■ WHAT THIS TASK INVOLVES
The answer should be each line from the entries below that has the word "computer" in it.
★ ★ ★ ★ ★
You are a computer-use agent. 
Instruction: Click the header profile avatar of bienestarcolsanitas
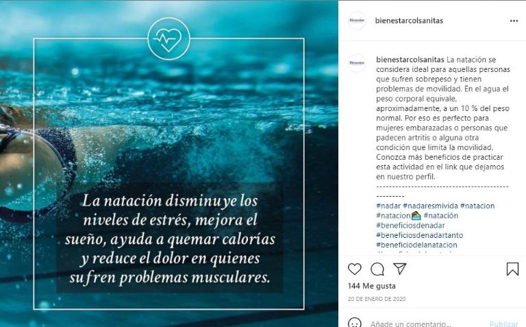pyautogui.click(x=357, y=21)
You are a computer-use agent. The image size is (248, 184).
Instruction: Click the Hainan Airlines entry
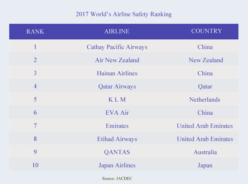click(x=117, y=73)
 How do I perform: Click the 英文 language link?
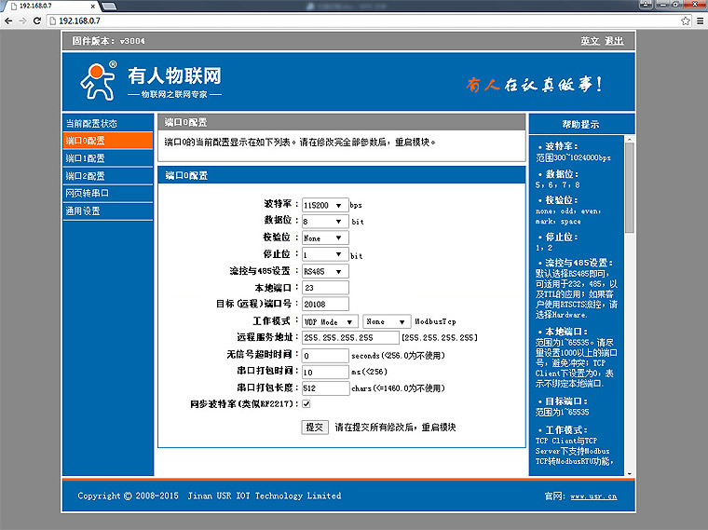tap(590, 41)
★ ★ ★ ★ ★
■ SOLUTION
You are a computer-use agent. 
You are a computer-use agent. The image size is (248, 184).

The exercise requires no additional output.